Adrian Moody

Personal information
- Full name: Adrian Moody
- Date of birth: 29 September 1982 (age 43)
- Place of birth: Birkenhead, Merseyside, England
- Height: 1.83 m (6 ft 0 in)
- Position: Defender

Youth career
- Wrexham

Senior career*
- Years: Team / Apps / (Gls)
- 1999–2002: Wrexham / 4 / (0)
- 2002–2003: Rhyl / 10 / (2)
- 2003–2006: Newtown / 73 / (2)
- 2006–2007: Rhyl / 15 / (1)
- 2009–2010: Prestatyn Town / 8 / (0)

= Adrian Moody =

English footballer

Adrian Moody (born 29 September 1982) is an English former footballer, who played as a defender. Whilst he mostly played in the Welsh Premier League, he made appearances in the English Football League with Wrexham.

==Career==
After making his way up through Wrexham's Youth Team, Moody made his Wrexham debut at the age of 18 away at Reading. He would make a total of four League appearances for the club.
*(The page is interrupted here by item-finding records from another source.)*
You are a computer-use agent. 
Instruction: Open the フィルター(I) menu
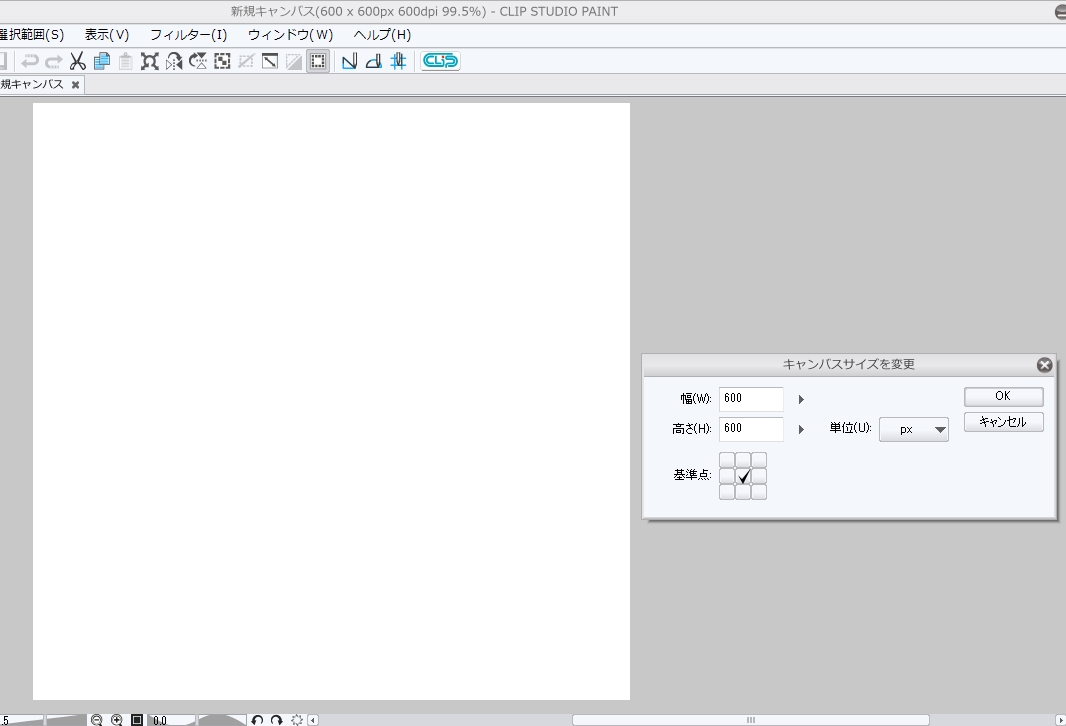tap(189, 35)
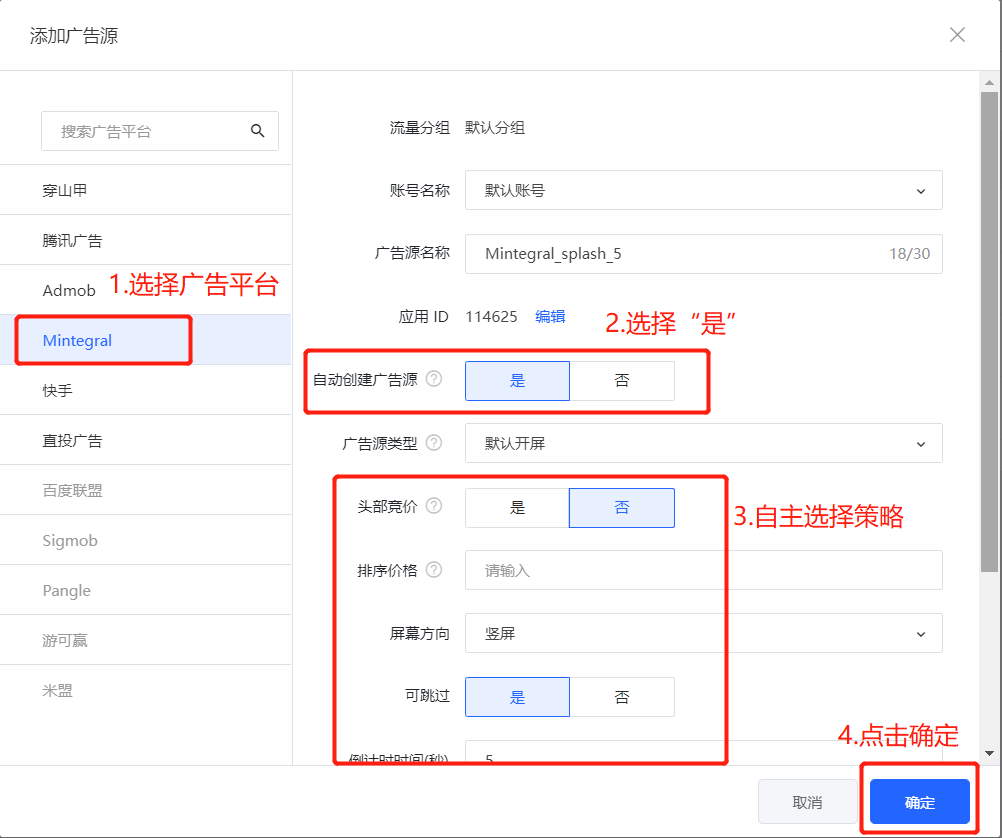1002x838 pixels.
Task: Click the search magnifier icon in platform search
Action: 257,131
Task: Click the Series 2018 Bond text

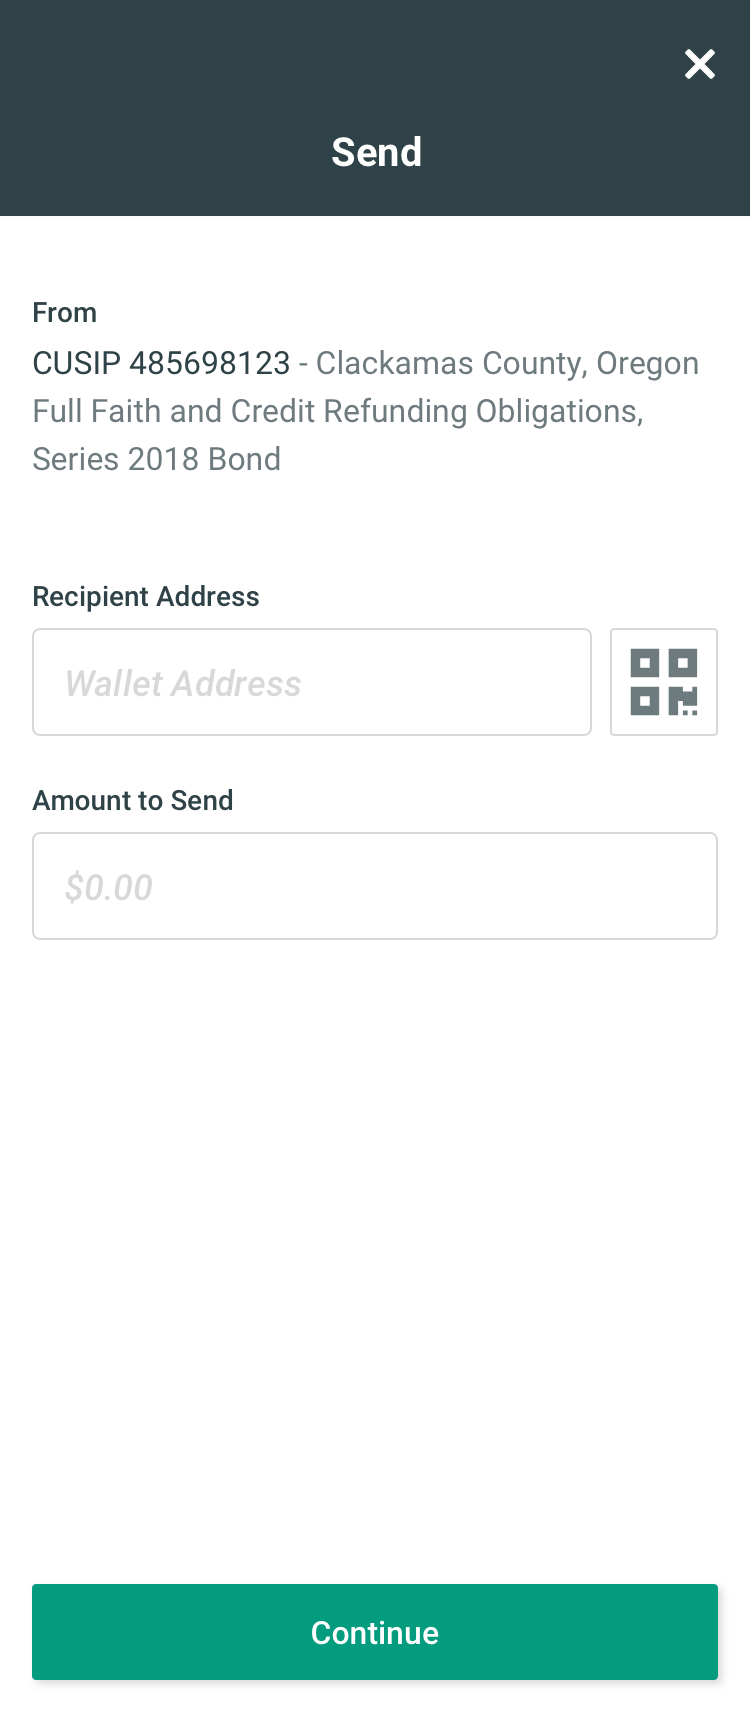Action: (x=157, y=459)
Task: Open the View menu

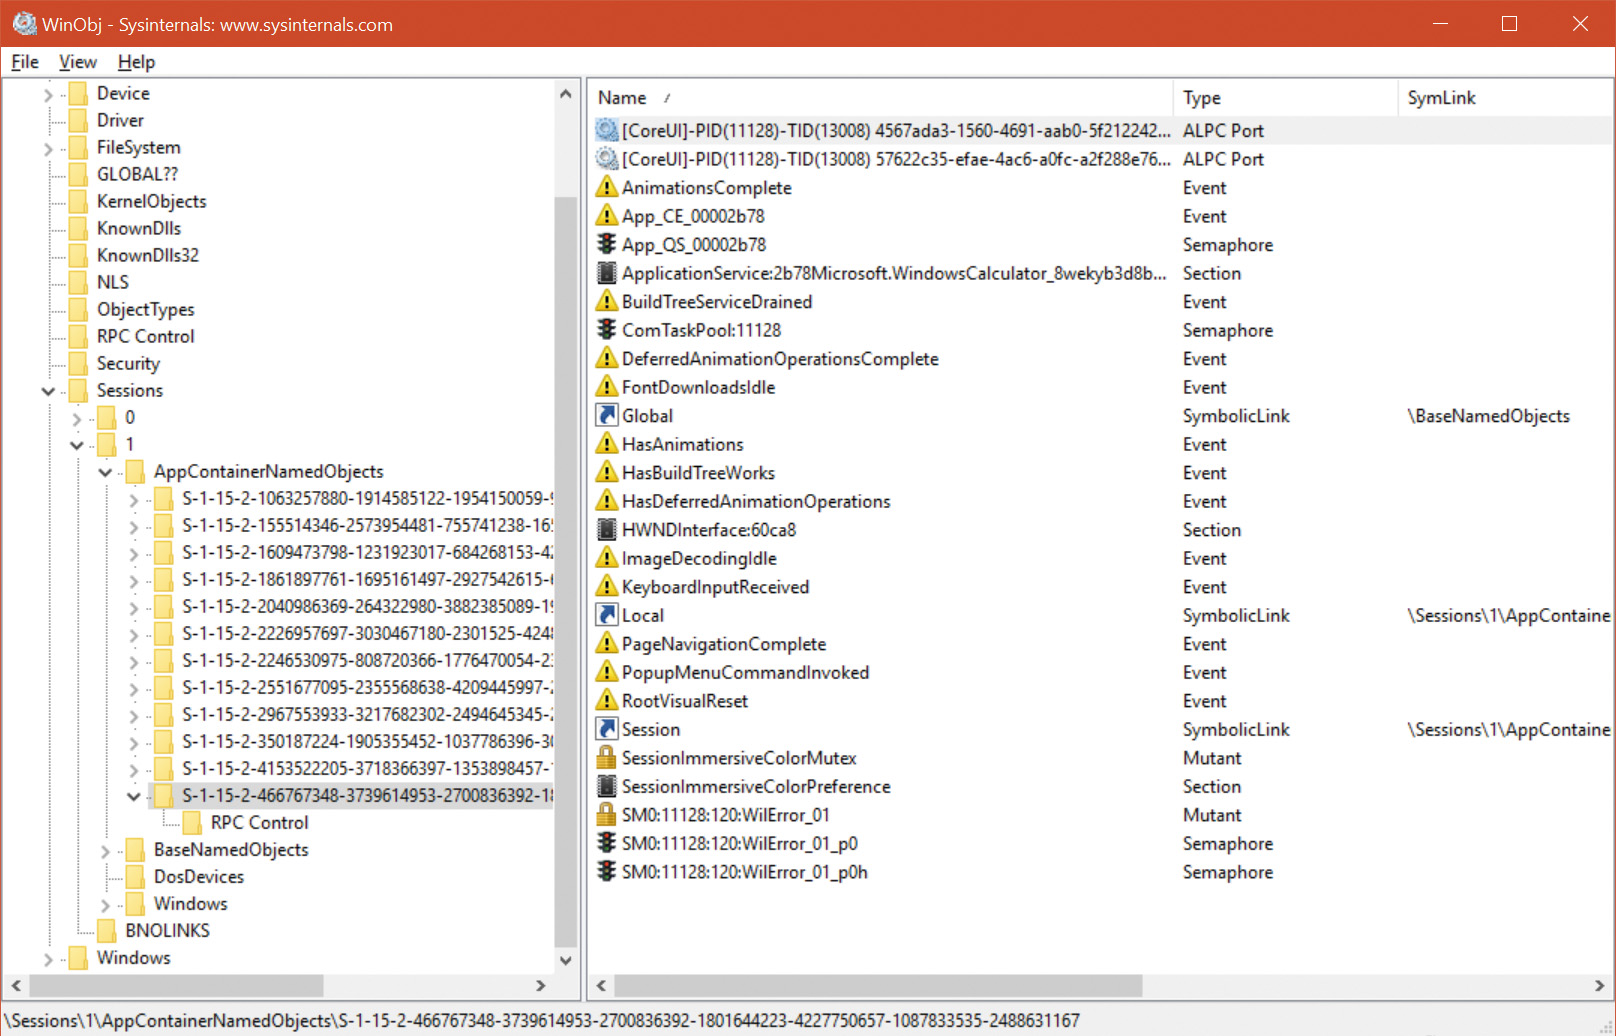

After leaving Wrexham, Moody would move to Welsh Premier League club Rhyl for a year, before then moving to fellow WPL club Newtown, where he spent three seasons.

In 2006, he resigned for Rhyl, spending a season there before taking a break from football. He returned in 2009 to spend a season at Prestatyn Town.